If $H$ is a group with a subset $X$ such that $H$ is generated by $\left<X, Z(H) \cap H'\right>$, show that $H=\left<X\right>.$

Question

If $H$ is a group with a subset $X$ such that $H$ is generated by $\left<X, Z(H) \cap H'\right>$, show that $H=\left<X\right>.$

I've been having difficulty with this for quite a while.

I've been given the hint to evaluate $[zx, y]$ if $z$ commutes with both $x$ and $y$ and worked out that it would equal $[x, y]$ but I can't begin to work out how this is helpful.

I'm also a bit confused as to if this is even possible. Since $Z(H)$ is normal, so is $Z(H) \cap H'$ and so couldn't you just define $X$ as $H/(Z(H) \cap H')$ as a counterexample?

Answer 1

Hint: show that $H’ \cap Z(H) \subseteq \Phi(H)$, the Frattini-subgroup of $H$ (the intersection of all maximal subgroups of $H$). The elements of this subgroup are non-generators.
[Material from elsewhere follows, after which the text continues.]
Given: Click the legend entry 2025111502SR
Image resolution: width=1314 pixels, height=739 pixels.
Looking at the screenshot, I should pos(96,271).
Here is a proof: if $M$ is maximal in $H$, then either $H=MZ(H)$ or $M=MZ(H)$ (note $MZ(H)$ is a subgroup between $M$ and $H$). In the first case: $H'=M'$, whence $H' \cap Z(H) \subseteq H'=M' \subseteq M$. In the second case, $Z(H) \subseteq M$, so $H' \cap Z(H) \subseteq Z(H) \subseteq M$. So either way, $H' \cap Z(H) \subseteq M$. It follows that $H' \cap Z(H) \subseteq \Phi(H)$.